(Stored items)
BEGIN

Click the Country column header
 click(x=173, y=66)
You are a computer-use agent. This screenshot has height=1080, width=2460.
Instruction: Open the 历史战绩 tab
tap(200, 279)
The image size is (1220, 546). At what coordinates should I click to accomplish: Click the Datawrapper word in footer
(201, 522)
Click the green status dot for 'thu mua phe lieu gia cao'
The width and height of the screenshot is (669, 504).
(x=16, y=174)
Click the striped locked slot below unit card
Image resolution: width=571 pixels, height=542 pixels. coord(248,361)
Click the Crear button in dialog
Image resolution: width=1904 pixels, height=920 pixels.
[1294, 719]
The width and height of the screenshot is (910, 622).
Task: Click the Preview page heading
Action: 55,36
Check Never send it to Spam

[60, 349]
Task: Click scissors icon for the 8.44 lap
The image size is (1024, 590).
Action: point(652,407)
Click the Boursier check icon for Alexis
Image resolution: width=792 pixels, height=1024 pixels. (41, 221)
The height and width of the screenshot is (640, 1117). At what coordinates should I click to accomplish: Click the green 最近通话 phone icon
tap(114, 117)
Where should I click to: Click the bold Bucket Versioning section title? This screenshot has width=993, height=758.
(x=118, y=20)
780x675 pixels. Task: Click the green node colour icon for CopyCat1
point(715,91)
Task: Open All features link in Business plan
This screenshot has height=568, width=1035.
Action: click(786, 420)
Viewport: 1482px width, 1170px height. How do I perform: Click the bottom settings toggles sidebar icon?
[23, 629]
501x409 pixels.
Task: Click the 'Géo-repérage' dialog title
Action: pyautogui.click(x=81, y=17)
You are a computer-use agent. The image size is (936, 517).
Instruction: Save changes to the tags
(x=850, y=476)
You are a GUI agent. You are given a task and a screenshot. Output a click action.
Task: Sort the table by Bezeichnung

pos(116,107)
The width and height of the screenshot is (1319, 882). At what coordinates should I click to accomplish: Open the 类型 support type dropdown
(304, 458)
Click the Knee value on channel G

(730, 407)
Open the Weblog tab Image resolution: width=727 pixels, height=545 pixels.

END

Only a number is expected: the count of lines in the entries that include the string "computer".

2